O caminhão foi roubado na manhã de 4 de fevereiro, quando o motorista seguia com o veículo por uma estrada de terra em Guararapes, após carregar em uma usina de Valparaíso.
Ele foi rendido ao parar para ajudar uma pessoa com um veículo VW Parati à beira da estrada. O motorista foi liberado apenas no início da noite.
Receptação
Após ser informada do crime, a polícia recebeu denúncia de que o caminhão roubado tinha sido visto nas proximidades do posto na rua Silva Grota, em Araçatuba. No local, o motorista do veículo teria conversado com o frentista André Lins de Queiroz, que foi preso em flagrante.
Mais tarde, o mesmo caminhão foi visto na rodovia Assis Chateaubriand (SP-425), em Santópolis do Aguapeí, e a polícia descobriu que o posto naquela cidade pertence à mesma rede.
Imagens
Câmeras de um estabelecimento próximo ao estabelecimento gravaram o caminhão descarregando o etanol roubado no posto, por volta das 17h13 do dia em que ocorreu o roubo.
As imagens também ajudaram a polícia a identificar o condutor do caminhão e mostraram que o veículo era escoltado pelo frentista Marcos Barbosa Bernardo, o Marquinhos, que também foi preso.

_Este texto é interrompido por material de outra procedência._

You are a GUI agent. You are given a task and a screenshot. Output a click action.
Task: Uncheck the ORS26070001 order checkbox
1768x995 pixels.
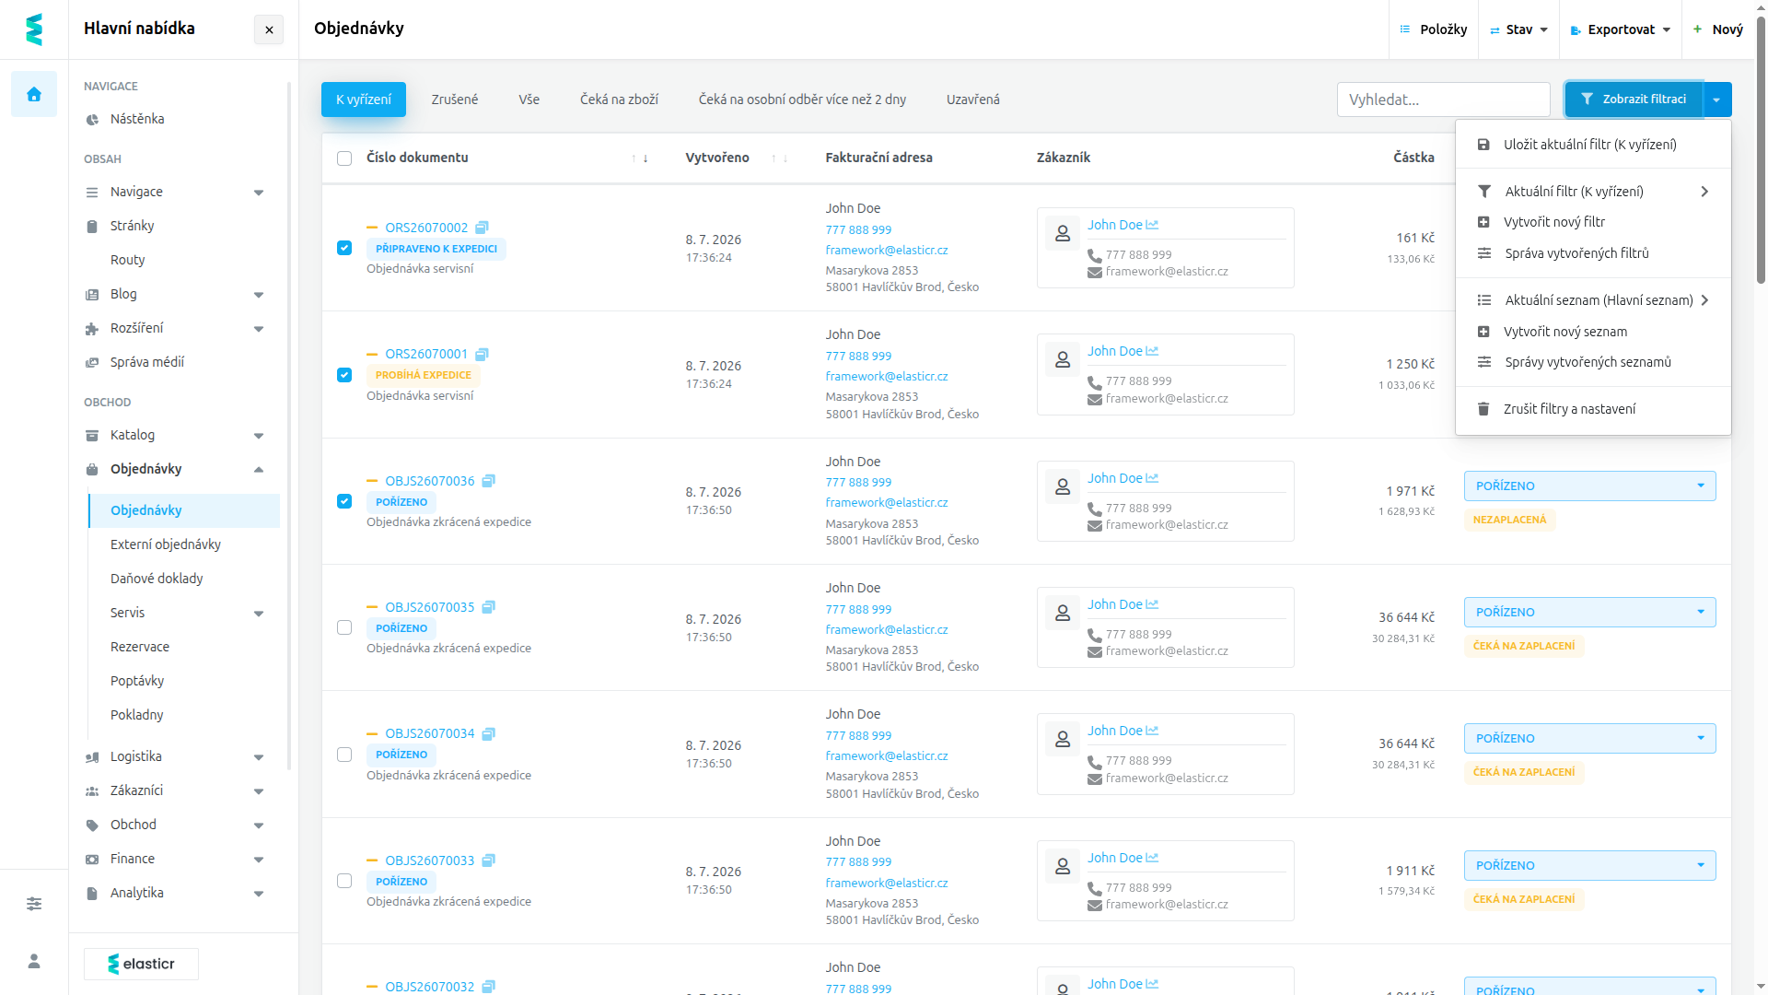344,375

A polícia apurou que o gerente do estabelecimento, Cristiano Rodrigues Ribeiro, mandou desligar as câmeras do estabelecimento enquanto o etanol era descarregado.
Pagamento
A investigação apurou que o dono da rede de postos pagou R$ 16 mil pela carga roubada. Também foi constatado que o frentista preso no posto em Araçatuba intermediou as negociações e fez o pagamento ao motorista do caminhão.

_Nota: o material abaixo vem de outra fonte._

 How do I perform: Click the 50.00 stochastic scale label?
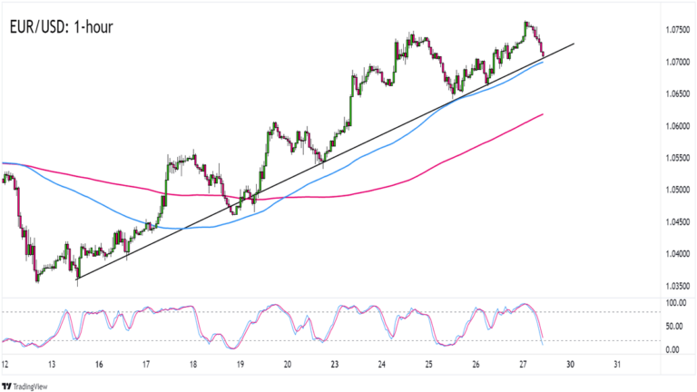tap(674, 327)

Em depoimento ele confessou ter pago R$ 2.000,00 na noite do roubo e os R$ 14.000,00 restantes no dia seguinte. Na ocasião, o investigado estava com uma Parati com as mesmas caraterísticas da que estava parada à beira da estrada quando aconteceu o roubo.
Corriqueiro
Por fim, a denúncia cita que o recebimento de combustível produto de crime era feito de forma corriqueira no estabelecimento.
O próprio frentista preso citou em depoimento que em outra oportunidade, o motorista investigado foi com um caminhão de combustível ao posto e permaneceu estacionado nas ruas próximas a mando do proprietário da rede.
O delegado da DIG (Delegacia de Investigações Gerais) de Araçatuba, Paulo Natal, informa que todos os receptadores estão presos e a investigação prossegue para tentar identificar e prender os autores do roubo.